The new Iranian government seized the U.S. embassy staff and held them for over a year. Iran then contributed to the turmoil in Lebanon, a nation that the United States had always considered a friendly and stable, pro-Western anchor at the eastern end of the Mediterranean. When the turmoil worsened in 1982, Ronald Reagan was in his second year as President. Seeing the events in Lebanon as linked to the anti-American regime in Iran and threatening to Israel, which Reagan had begun calling an ally, he ordered Marines into Beirut. By so doing, Reagan began what would become a misadventure that gave terrorists the impression they could attack the United States with relative impunity.

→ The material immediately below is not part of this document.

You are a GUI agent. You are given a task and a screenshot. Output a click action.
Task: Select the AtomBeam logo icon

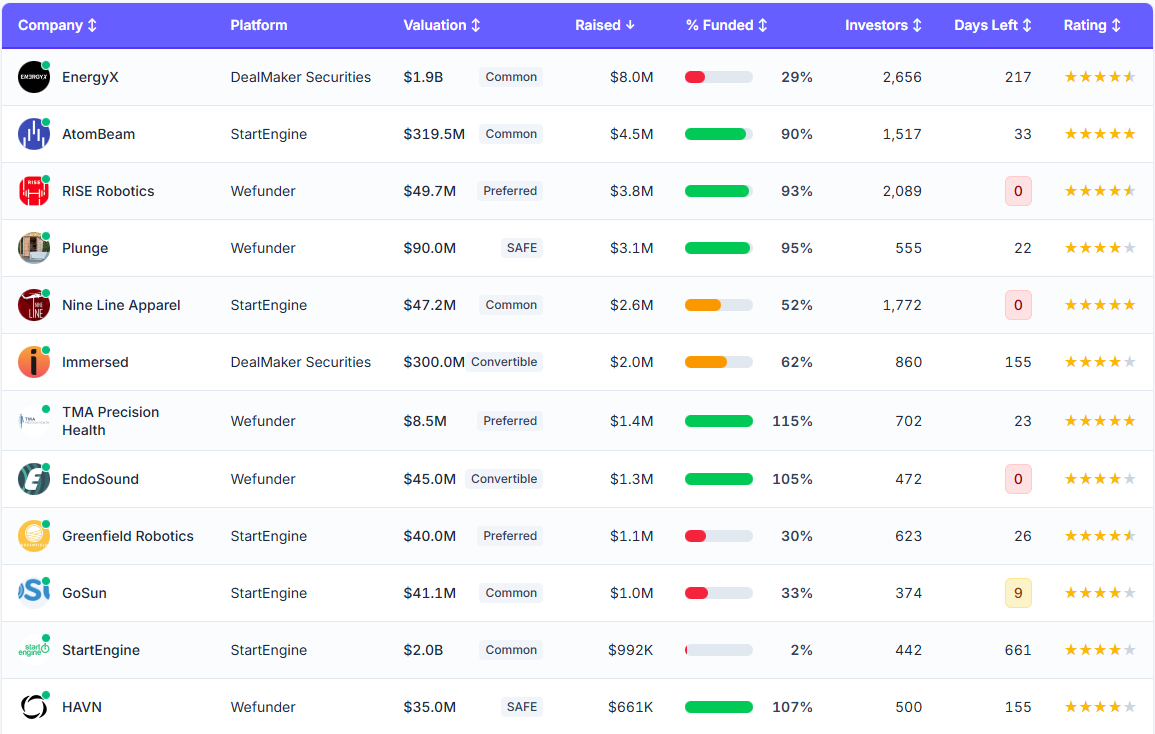tap(33, 134)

Reagan explained to a prime-time audience that we went into Lebanon in part “because of the oil.” Lebanon had no oil. The Iranian-supported Hezbollah faction in Lebanon responded to the new American military presence by staging devastating car bomb attacks on the U.S. Marines barracks and twice on our embassy. In the attack on the Marine barracks alone, 278 Americans died.

There would be no similar loss of American lives in terrorism until the Libyan attack on Pan Am 103 six years later during the first Bush's presidency. Those two acts stood as the most lethal acts of foreign terrorism against Americans until September 11. Nothing occurring during Clinton's tenure approached either attack in terms of the numbers of Americans killed by foreign terrorism. Neither Ronald Reagan nor George H. W. Bush retaliated for these devastating attacks on Americans.

After the Marine barracks was leveled in Beirut, Americans were faced for the first time with what Middle East terrorism could really do, and how a confused multifactional civil war could drag us in. At the State Department, our newly created Middle East politico-military team was pressed into supporting our besieged Beirut embassy. Although Reagan had decided not to attack Syria or Iran (both of which were implicated in the attacks on the Marines and the embassy), he was determined to keep a U.S. diplomatic presence. From the radio room in the Operations Center, we would check on the status of the American diplomats who had relocated to the Ambassador's Residence in the Beirut neighborhood of Yazde.

“Yazde, Yazde, this is State, over. What is your status?”

“State, State, Yazde here. We are taking artillery fire from a ridge across the way,” came the voice crackling across thousands of miles. “We could sure use some support from New Jersey.” That was not a request for letters from back home, but rather a call for suppressing fire from the U.S. battleship riding off the coast. The Reagan administration had decided to deter further attacks by showing U.S. military muscle. Minutes later, the long guns of a World War II throwback turned east and fired their famous “shells as big as Volkswagens.”

“Yazde, Yazde, are you still taking fire from that ridgeline, over.”

“State, Yazde: there is no ridgeline there anymore.”

Despite our military superiority, however, we were unable to counter the religious fervor of the Iranian-Syrian–supported faction. Lebanon seemed to be going down into a long, bloody death spiral of factional conflict that the United States was ill prepared to affect. After a series of bombings and shellings, Reagan ordered U.S. forces out of Lebanon. Throughout the Middle East, it was noted how easily the superpower could be driven off, how the U.S. was still “shell-shocked” from its defeat in Vietnam. Years later Usama bin Laden would refer to the success of terrorism in driving the United States out of Beirut, a city whose pleasures he had enjoyed before becoming a devout Muslim.